As we celebrate Veterans Day and honor the men and women who have selflessly served our nation, it is important to understand that this special day is about both people and about ideas.
At his final speech to the Corps of Cadets at West Point in 1962, General Douglas MacArthur, America’s heroic commander in the Pacific Theater in World War II, declared that there is a great moral code of conduct and chivalry of those who guard our country.
In explaining that moral code, General MacArthur uttered perhaps the most famous words ever spoken at West Point: “Duty, honor, country.”

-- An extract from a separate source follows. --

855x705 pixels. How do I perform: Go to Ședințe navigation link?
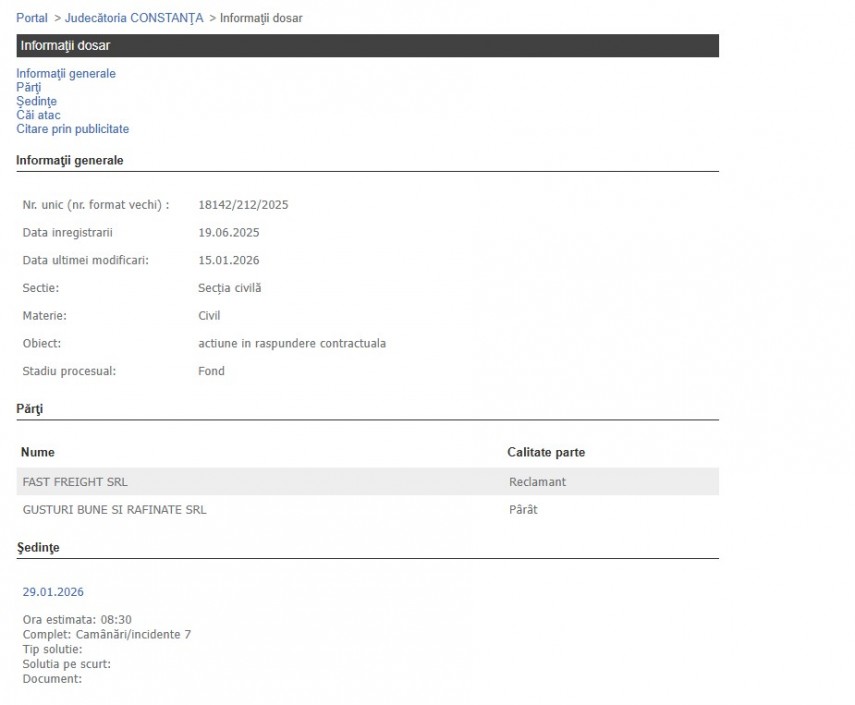pyautogui.click(x=37, y=101)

These three hallowed words, he said, “reverently dictate what you ought to be, what you can be, what you will be. They are your rallying point to build courage when courage seems to fail, to regain faith when there seems to be little cause for faith, to create hope when hope seems forlorn.”
These qualities are not just restricted to the graduates of West Point.

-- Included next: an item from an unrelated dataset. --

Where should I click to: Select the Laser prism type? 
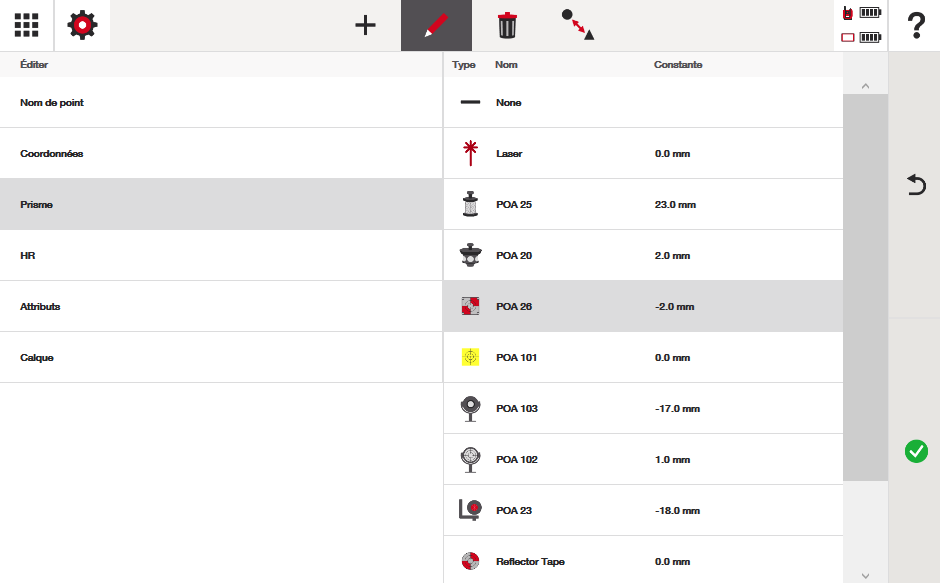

When I was young, I knew a man named Mas Odoi, who was Japanese American like me.
Mr. Odoi was in his 60s at the time and owned a local TV repair shop in Gardena, my little hometown in Southern California.

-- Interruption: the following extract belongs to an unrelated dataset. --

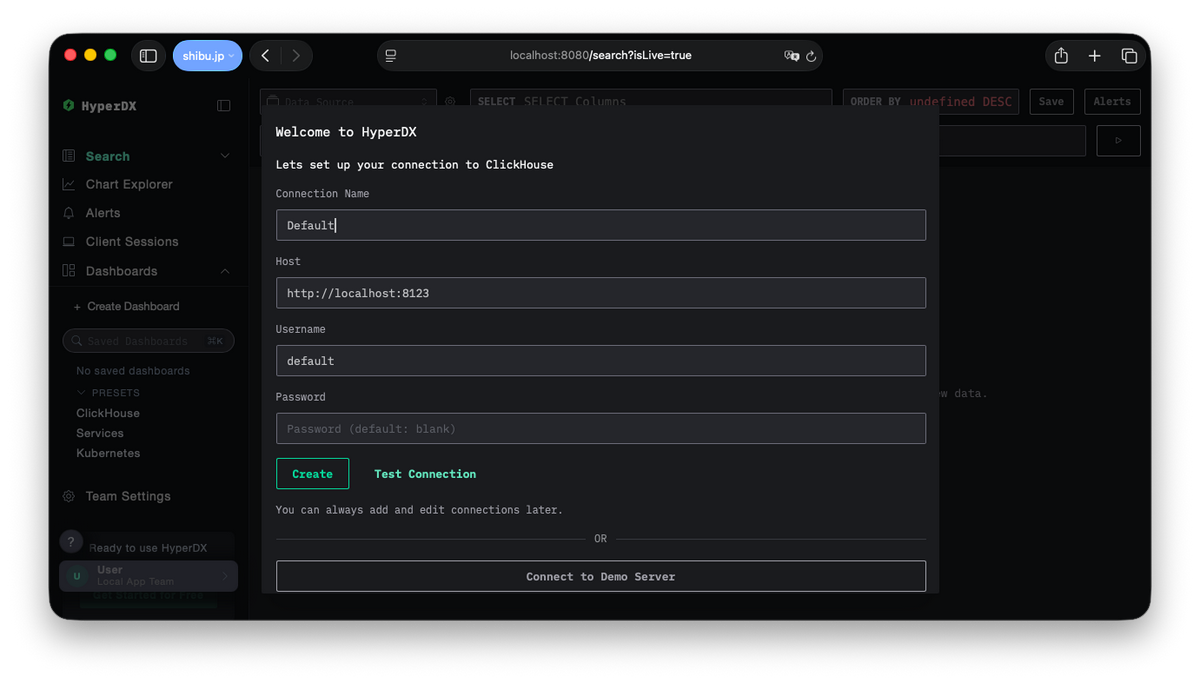Click the Host input field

My friend Mas and his twin brother Hiro were students at the University of Washington, but they, like other Japanese Americans at the start of World War II, were interned in one of the many relocation camps set up around the country.
Despite this hardship, Mr. Odoi was one of the strongest patriots I knew.
When given the chance, Mas and his brother decided to prove their loyalty to their country and show that they were red-blooded American boys like anyone else by joining the U.S. Army’s 442nd Regimental Combat Team, the famed unit of Japanese Americans, which fought in battles across North Africa, France, Italy and Germany.
Mas deployed to the front near Florence, Italy, and in April 1945, he and his comrades were given the order to charge a German line.
Mas charged, but a mortar shell dropped behind him and blew him through the air.
He had received a terrible wound to his throat and he was bleeding very badly.
He managed to press his thumb between his heart and the wound, and finally the bleeding stopped.
In that terrible moment, when his life was in the balance, what was he thinking?
Although he was half a world away from where General MacArthur was commanding American forces in the Pacific, my friend Mas was thinking those thoughts that would one day be spoken by the general—duty, honor, country.
As he lay wounded, he said that he felt proud. His parents would be proud. His hometown would be proud. He had shed his blood for America and he had fulfilled his duty to his country and to himself.
Mas survived and was awarded the Purple Heart and the Bronze Star.
The 442nd Regimental Combat Team became the most decorated unit in the history of American warfare, earning 18,000 awards in two years, including almost 9,500 Purple Hearts, 4,000 Bronze Stars, and 21 Congressional Medals of Honor.
Mas eventually ran for Congress, but he never talked about his own heroism.
General MacArthur would not have been surprised at my friend Mas’s modesty.
Speaking to the cadets at West Point, he said that this great moral code of conduct and chivalry teaches “you to be proud and unbending in honest failure, but humble and gentle in success” and “to be modest so that you will remember the simplicity of true greatness, the open mind of wisdom and the meekness of true strength.”
So as we celebrate Veterans Day, let us salute those brave individuals who have served in our nation’s armed forces, and let us remember the timeless moral compass that General MacArthur said should be our guide: duty, honor, country.